Cliona viridis, commonly called the green boring sponge, is a species of demosponge in the family Clionaidae. Its form varies according to the nature of the surface on which it grows. In limestone and other calcareous substrates it excavates channels and chambers while on other types of rock it encrusts the surface or forms massive structures. It is native to the eastern Atlantic, the Mediterranean Sea and the Indo-Pacific Ocean.

==Description==
Cliona viridis is an excavating sponge and on calcareous substrates, the mass of the sponge is largely unseen beneath the surface with just the osculi (exhalent openings) and ostioles (inhalent pores) projecting. The osculi are a few millimetres wide and are yellowish-green or light brown with pale rims. The ostioles are grouped together on flat-topped, sieve-like protuberances which may be white, yellow or brownish-green. The colour is due to the zooxanthellae which are present in the tissues. The exterior appearance of this sponge in its later growth stages is a smooth mosaic-like surface composed of a firm, tough material. Beneath this surface are galleries excavated by the sponge which are up to 2.5 mm in diameter. The whole sponge may be a globose structure some 15 cm in diameter.

==Distribution==
Cliona viridis is found in the East Atlantic, the Azores, the Cape Verde Islands, the Mediterranean Sea and the Indian Ocean. It has also been reported from the Caribbean Sea but this may have been a misidentification. It is found in shallow water and at depths down to about 367 m, in well-lit areas and in semi-dark cave entrances. Cliona viridis is a common sponge and is the dominant species of sponge in the shallow sublittoral zone in some parts of its range. It is less frequently found in deeper water and there it largely grows on coralline algae.

==Biology==
In the first stage of growth, Cliona viridis needs a calcified substrate on which to grow and into which it can bore. This can be limestone or a mollusc shell such as that of the edible oyster (Ostrea edulis). In its encrusting and massive stages it can grow over silicaceous rocks into which it is unable to bore. Although the tissues normally contain zooxanthellae, a photosynthetic symbiont, the sponge is not reliant on this and can grow in total darkness.

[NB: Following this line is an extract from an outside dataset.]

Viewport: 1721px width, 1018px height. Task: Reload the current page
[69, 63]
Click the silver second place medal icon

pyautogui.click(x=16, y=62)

Like other sponges, Cliona viridis maintains a current of water through its structure. It draws water in through its ostioles and filters out food particles such as bacteria and other micro-organisms. During the passage of the water through the sponge, oxygen diffuses into the tissues and waste products diffuse out. The water is then expelled through the osculi.

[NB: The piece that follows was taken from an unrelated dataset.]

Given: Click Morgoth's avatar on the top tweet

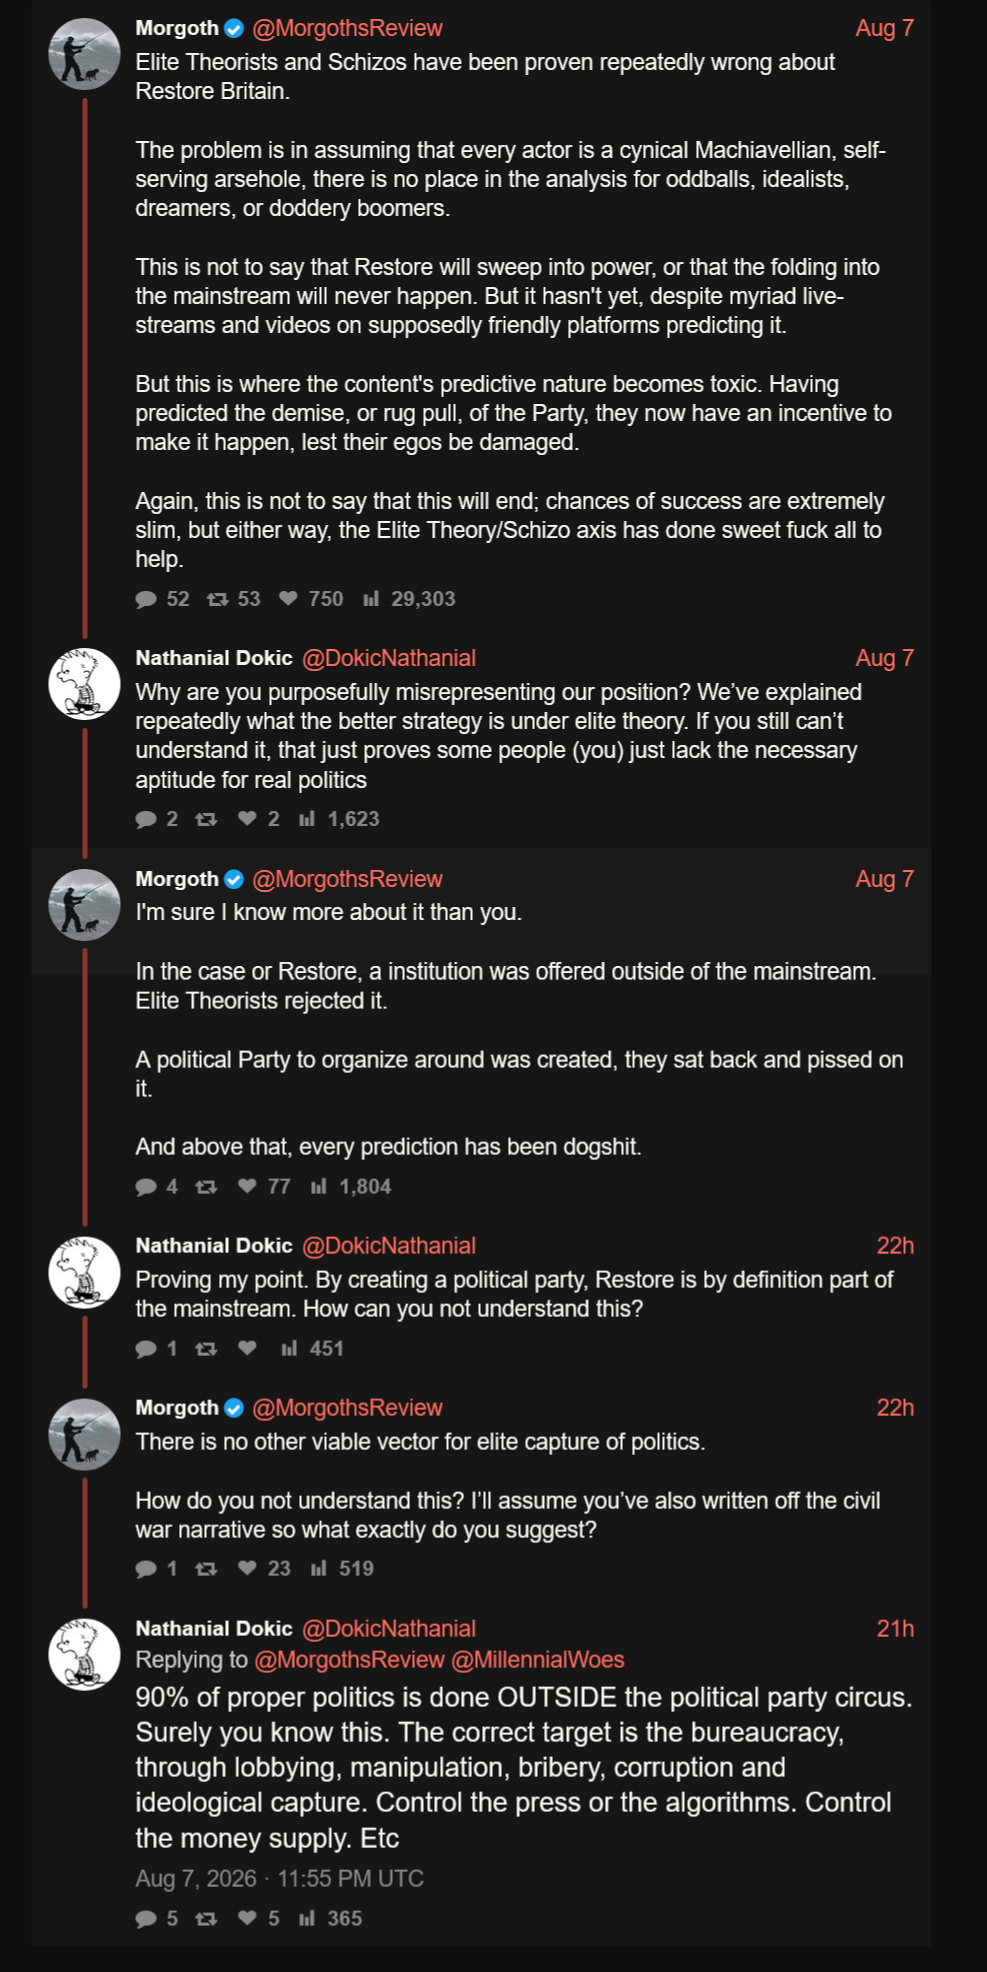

Cliona viridis is oviparous, that is to say the eggs are fertilised internally, sperm being drawn into the interior of the sponge with the incoming water flow. The eggs are then ejected into the water column via the outgoing water stream. There is some degree of synchronisation of the reproductive process as a larval bloom was observed to take place in June during a study undertaken in the Mediterranean. The larvae are planktonic and have limited dispersal ability. When they settle on the seabed they develop into juvenile sponges in about two weeks. Zooxanthellae are already present at metamorphosis, having probably been transmitted during maturation of the oocytes.